Source data Block Start

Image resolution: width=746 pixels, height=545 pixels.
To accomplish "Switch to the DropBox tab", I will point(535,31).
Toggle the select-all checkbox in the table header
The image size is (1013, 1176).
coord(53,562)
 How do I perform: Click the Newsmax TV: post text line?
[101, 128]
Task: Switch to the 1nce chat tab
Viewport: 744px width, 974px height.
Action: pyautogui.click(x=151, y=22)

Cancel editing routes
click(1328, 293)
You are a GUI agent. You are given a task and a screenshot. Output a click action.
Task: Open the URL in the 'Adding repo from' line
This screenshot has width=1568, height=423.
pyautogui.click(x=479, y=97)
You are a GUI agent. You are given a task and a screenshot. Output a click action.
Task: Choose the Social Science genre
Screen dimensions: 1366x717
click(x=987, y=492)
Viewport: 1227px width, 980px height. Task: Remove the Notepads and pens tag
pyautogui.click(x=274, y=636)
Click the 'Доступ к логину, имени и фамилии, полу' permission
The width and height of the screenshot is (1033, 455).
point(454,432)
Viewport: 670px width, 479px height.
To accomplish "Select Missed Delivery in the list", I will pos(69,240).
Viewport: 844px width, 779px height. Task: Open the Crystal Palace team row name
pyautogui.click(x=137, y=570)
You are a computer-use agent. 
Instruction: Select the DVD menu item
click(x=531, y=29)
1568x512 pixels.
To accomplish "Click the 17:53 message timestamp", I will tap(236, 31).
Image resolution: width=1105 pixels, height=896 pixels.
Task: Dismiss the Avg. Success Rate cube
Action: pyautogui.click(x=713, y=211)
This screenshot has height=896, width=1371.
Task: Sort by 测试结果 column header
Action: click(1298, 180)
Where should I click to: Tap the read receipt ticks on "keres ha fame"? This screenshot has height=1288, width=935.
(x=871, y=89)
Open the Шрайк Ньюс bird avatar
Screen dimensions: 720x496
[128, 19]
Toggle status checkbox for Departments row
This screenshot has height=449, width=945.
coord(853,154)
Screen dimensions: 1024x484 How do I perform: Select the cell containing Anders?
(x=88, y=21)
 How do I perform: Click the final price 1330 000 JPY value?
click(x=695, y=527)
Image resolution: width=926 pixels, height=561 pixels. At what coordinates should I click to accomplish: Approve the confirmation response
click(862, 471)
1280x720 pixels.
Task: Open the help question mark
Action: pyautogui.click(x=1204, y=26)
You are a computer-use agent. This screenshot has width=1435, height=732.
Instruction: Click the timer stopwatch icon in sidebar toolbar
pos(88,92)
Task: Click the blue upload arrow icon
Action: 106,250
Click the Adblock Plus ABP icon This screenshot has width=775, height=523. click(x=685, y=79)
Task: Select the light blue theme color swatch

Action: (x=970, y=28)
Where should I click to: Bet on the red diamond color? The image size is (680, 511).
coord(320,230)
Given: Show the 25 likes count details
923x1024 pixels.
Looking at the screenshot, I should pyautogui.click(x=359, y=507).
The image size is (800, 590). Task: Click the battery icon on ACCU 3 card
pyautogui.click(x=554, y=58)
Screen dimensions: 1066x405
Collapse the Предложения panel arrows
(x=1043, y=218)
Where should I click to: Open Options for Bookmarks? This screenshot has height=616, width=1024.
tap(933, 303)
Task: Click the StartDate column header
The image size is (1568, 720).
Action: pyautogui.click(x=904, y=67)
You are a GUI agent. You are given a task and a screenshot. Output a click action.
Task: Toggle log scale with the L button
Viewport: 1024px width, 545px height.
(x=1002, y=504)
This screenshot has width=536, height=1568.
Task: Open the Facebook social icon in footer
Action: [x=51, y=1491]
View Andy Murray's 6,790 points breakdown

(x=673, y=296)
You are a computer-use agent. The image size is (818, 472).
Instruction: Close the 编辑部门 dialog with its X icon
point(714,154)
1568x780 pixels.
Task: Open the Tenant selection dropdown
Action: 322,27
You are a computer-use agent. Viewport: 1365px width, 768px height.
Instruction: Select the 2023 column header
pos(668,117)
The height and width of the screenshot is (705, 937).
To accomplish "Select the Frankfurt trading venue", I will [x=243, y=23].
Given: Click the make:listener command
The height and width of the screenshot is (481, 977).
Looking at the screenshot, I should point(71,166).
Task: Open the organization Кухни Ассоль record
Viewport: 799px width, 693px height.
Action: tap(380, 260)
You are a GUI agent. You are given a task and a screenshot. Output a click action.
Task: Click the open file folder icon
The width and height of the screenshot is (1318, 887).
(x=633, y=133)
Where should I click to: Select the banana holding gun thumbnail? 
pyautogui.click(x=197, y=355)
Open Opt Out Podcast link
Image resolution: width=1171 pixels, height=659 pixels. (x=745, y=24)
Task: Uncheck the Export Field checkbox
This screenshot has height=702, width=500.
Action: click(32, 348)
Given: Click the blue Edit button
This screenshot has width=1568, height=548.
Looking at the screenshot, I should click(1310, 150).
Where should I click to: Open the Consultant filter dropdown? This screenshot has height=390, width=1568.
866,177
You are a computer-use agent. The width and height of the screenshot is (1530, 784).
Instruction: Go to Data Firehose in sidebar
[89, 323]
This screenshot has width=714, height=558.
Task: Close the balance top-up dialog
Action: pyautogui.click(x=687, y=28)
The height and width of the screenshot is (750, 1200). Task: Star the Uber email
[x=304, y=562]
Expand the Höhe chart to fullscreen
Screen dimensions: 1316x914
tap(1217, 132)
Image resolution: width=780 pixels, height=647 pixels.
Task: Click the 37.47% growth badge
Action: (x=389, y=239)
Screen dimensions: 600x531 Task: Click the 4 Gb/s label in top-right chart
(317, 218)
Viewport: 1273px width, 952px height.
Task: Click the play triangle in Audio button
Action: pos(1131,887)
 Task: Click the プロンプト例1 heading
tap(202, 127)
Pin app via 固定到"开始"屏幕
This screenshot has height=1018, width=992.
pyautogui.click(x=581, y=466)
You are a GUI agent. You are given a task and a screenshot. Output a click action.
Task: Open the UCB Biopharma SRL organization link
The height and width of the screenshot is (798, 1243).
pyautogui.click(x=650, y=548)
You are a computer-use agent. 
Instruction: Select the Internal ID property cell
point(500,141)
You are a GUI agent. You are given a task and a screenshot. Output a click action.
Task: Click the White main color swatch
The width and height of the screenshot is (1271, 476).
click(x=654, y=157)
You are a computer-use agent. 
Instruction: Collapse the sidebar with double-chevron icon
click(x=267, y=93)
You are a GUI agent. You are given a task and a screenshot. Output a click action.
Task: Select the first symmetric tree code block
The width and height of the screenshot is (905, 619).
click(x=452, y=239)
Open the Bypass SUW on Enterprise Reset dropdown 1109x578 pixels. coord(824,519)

Source data Block End

What needs to be done: Reproduce every record, matching each line exactly.

Answer space:
Image resolution: width=746 pixels, height=545 pixels.
To accomplish "Switch to the DropBox tab", I will point(535,31).
Toggle the select-all checkbox in the table header
The image size is (1013, 1176).
coord(53,562)
 How do I perform: Click the Newsmax TV: post text line?
[101, 128]
Task: Switch to the 1nce chat tab
Viewport: 744px width, 974px height.
Action: pyautogui.click(x=151, y=22)

Cancel editing routes
click(1328, 293)
You are a GUI agent. You are given a task and a screenshot. Output a click action.
Task: Open the URL in the 'Adding repo from' line
This screenshot has width=1568, height=423.
pyautogui.click(x=479, y=97)
You are a GUI agent. You are given a task and a screenshot. Output a click action.
Task: Choose the Social Science genre
Screen dimensions: 1366x717
click(x=987, y=492)
Viewport: 1227px width, 980px height. Task: Remove the Notepads and pens tag
pyautogui.click(x=274, y=636)
Click the 'Доступ к логину, имени и фамилии, полу' permission
The width and height of the screenshot is (1033, 455).
point(454,432)
Viewport: 670px width, 479px height.
To accomplish "Select Missed Delivery in the list", I will pos(69,240).
Viewport: 844px width, 779px height. Task: Open the Crystal Palace team row name
pyautogui.click(x=137, y=570)
You are a computer-use agent. 
Instruction: Select the DVD menu item
click(x=531, y=29)
1568x512 pixels.
To accomplish "Click the 17:53 message timestamp", I will tap(236, 31).
Image resolution: width=1105 pixels, height=896 pixels.
Task: Dismiss the Avg. Success Rate cube
Action: pyautogui.click(x=713, y=211)
This screenshot has height=896, width=1371.
Task: Sort by 测试结果 column header
Action: click(1298, 180)
Where should I click to: Tap the read receipt ticks on "keres ha fame"? This screenshot has height=1288, width=935.
(x=871, y=89)
Open the Шрайк Ньюс bird avatar
Screen dimensions: 720x496
[128, 19]
Toggle status checkbox for Departments row
This screenshot has height=449, width=945.
coord(853,154)
Screen dimensions: 1024x484 How do I perform: Select the cell containing Anders?
(x=88, y=21)
 How do I perform: Click the final price 1330 000 JPY value?
click(x=695, y=527)
Image resolution: width=926 pixels, height=561 pixels. At what coordinates should I click to accomplish: Approve the confirmation response
click(862, 471)
1280x720 pixels.
Task: Open the help question mark
Action: pyautogui.click(x=1204, y=26)
You are a computer-use agent. This screenshot has width=1435, height=732.
Instruction: Click the timer stopwatch icon in sidebar toolbar
pos(88,92)
Task: Click the blue upload arrow icon
Action: 106,250
Click the Adblock Plus ABP icon This screenshot has width=775, height=523. click(x=685, y=79)
Task: Select the light blue theme color swatch

Action: (x=970, y=28)
Where should I click to: Bet on the red diamond color? The image size is (680, 511).
coord(320,230)
Given: Show the 25 likes count details
923x1024 pixels.
Looking at the screenshot, I should pyautogui.click(x=359, y=507).
The image size is (800, 590). Task: Click the battery icon on ACCU 3 card
pyautogui.click(x=554, y=58)
Screen dimensions: 1066x405
Collapse the Предложения panel arrows
(x=1043, y=218)
Where should I click to: Open Options for Bookmarks? This screenshot has height=616, width=1024.
tap(933, 303)
Task: Click the StartDate column header
The image size is (1568, 720).
Action: pyautogui.click(x=904, y=67)
You are a GUI agent. You are given a task and a screenshot. Output a click action.
Task: Toggle log scale with the L button
Viewport: 1024px width, 545px height.
(x=1002, y=504)
This screenshot has width=536, height=1568.
Task: Open the Facebook social icon in footer
Action: [x=51, y=1491]
View Andy Murray's 6,790 points breakdown

(x=673, y=296)
You are a computer-use agent. The image size is (818, 472).
Instruction: Close the 编辑部门 dialog with its X icon
point(714,154)
1568x780 pixels.
Task: Open the Tenant selection dropdown
Action: 322,27
You are a computer-use agent. Viewport: 1365px width, 768px height.
Instruction: Select the 2023 column header
pos(668,117)
The height and width of the screenshot is (705, 937).
To accomplish "Select the Frankfurt trading venue", I will [x=243, y=23].
Given: Click the make:listener command
The height and width of the screenshot is (481, 977).
Looking at the screenshot, I should point(71,166).
Task: Open the organization Кухни Ассоль record
Viewport: 799px width, 693px height.
Action: tap(380, 260)
You are a GUI agent. You are given a task and a screenshot. Output a click action.
Task: Click the open file folder icon
The width and height of the screenshot is (1318, 887).
(x=633, y=133)
Where should I click to: Select the banana holding gun thumbnail? 
pyautogui.click(x=197, y=355)
Open Opt Out Podcast link
Image resolution: width=1171 pixels, height=659 pixels. (x=745, y=24)
Task: Uncheck the Export Field checkbox
This screenshot has height=702, width=500.
Action: click(32, 348)
Given: Click the blue Edit button
This screenshot has width=1568, height=548.
Looking at the screenshot, I should click(1310, 150).
Where should I click to: Open the Consultant filter dropdown? This screenshot has height=390, width=1568.
866,177
You are a computer-use agent. The width and height of the screenshot is (1530, 784).
Instruction: Go to Data Firehose in sidebar
[89, 323]
This screenshot has width=714, height=558.
Task: Close the balance top-up dialog
Action: pyautogui.click(x=687, y=28)
The height and width of the screenshot is (750, 1200). Task: Star the Uber email
[x=304, y=562]
Expand the Höhe chart to fullscreen
Screen dimensions: 1316x914
tap(1217, 132)
Image resolution: width=780 pixels, height=647 pixels.
Task: Click the 37.47% growth badge
Action: (x=389, y=239)
Screen dimensions: 600x531 Task: Click the 4 Gb/s label in top-right chart
(317, 218)
Viewport: 1273px width, 952px height.
Task: Click the play triangle in Audio button
Action: pos(1131,887)
 Task: Click the プロンプト例1 heading
tap(202, 127)
Pin app via 固定到"开始"屏幕
This screenshot has height=1018, width=992.
pyautogui.click(x=581, y=466)
You are a GUI agent. You are given a task and a screenshot. Output a click action.
Task: Open the UCB Biopharma SRL organization link
The height and width of the screenshot is (798, 1243).
pyautogui.click(x=650, y=548)
You are a computer-use agent. 
Instruction: Select the Internal ID property cell
point(500,141)
You are a GUI agent. You are given a task and a screenshot. Output a click action.
Task: Click the White main color swatch
The width and height of the screenshot is (1271, 476).
click(x=654, y=157)
You are a computer-use agent. 
Instruction: Collapse the sidebar with double-chevron icon
click(x=267, y=93)
You are a GUI agent. You are given a task and a screenshot. Output a click action.
Task: Select the first symmetric tree code block
The width and height of the screenshot is (905, 619).
click(x=452, y=239)
Open the Bypass SUW on Enterprise Reset dropdown 1109x578 pixels. coord(824,519)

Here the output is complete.